After months of negotiations with Northwest Elementary School failed, the American Center for Law and Justice, an international public-interest law firm, filed a lawsuit yesterday against the Leominster Public School District in Massachusetts. ACLJ contends Northwest told the Greskas their daughter could not share her Christmas book in class because it contained the story of Jesus Christ’s birth, thus making it religious.
“This is a troubling example of a school district that is clearly exhibiting hostility toward religion and targeting its discrimination against a very young and impressionable elementary-school child,” Vincent McCarthy, the Greskas’ attorney and senior counsel of ACLJ, said in a statement. “The actions of the school district are not only unconstitutional, but send a disturbing message to all elementary school students – that religious beliefs must be treated the same way the school handles profanity or offensive behavior – not permitted at school.”
Last December, Laura brought a book entitled “The First Christmas” to school in response to a class assignment. The second graders were told to bring a book to class that represented their Christmas traditions. According to McCarthy, Laura was the only student to bring in a religious-based book and was told she could not share her book with the class.

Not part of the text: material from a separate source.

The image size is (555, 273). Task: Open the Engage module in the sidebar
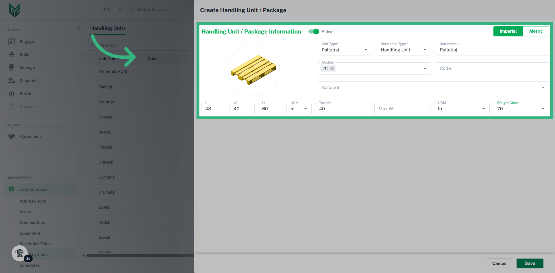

“We want the school to comply with Laura’s constitutional rights under the First Amendment and stop their religious discrimination in the classroom,” said McCarthy, adding that it “didn’t make sense” that other students were allowed to express their beliefs when it came to Christmas holiday traditions and Laura wasn’t permitted just because hers were “Christian.”
During the several months of interim between when Laura first brought the book to school and when a lawsuit was filed in U.S. District Court, McCarthy says, ACLJ sent a demand letter to the school and also tried to reach an agreement through negotiations with school officials – both to no avail.
“The school has refused to recognize Laura’s rights,” he told WorldNetDaily.
When Robert and Jessie Greska conferred with the school superintendent, says McCarthy, she backed Laura’s teacher and remained firm that Laura had no right to express her Christian faith in class. Ninety-five percent of ACLJ’s cases similar to the Greskas’ case are settled after a demand letter is sent, he says.
“This case is really the exception to the rule,” said McCarthy, who believes the case will still be settled out-of-court sometime in the future.
The attorney representing the school, Regina Tate, was out of town and could not be reached. Northwest school officials and the Greskas also were unavailable for comment by press time.
ACLJ wants the court to address the “discriminatory” treatment it believes Laura has received from her elementary school and asks the court to declare the school district’s action as unconstitutional and invalid.
“We’re moving on this issue now to ensure that our client does not continue to be discriminated against when she returns to class this fall,” stated McCarthy.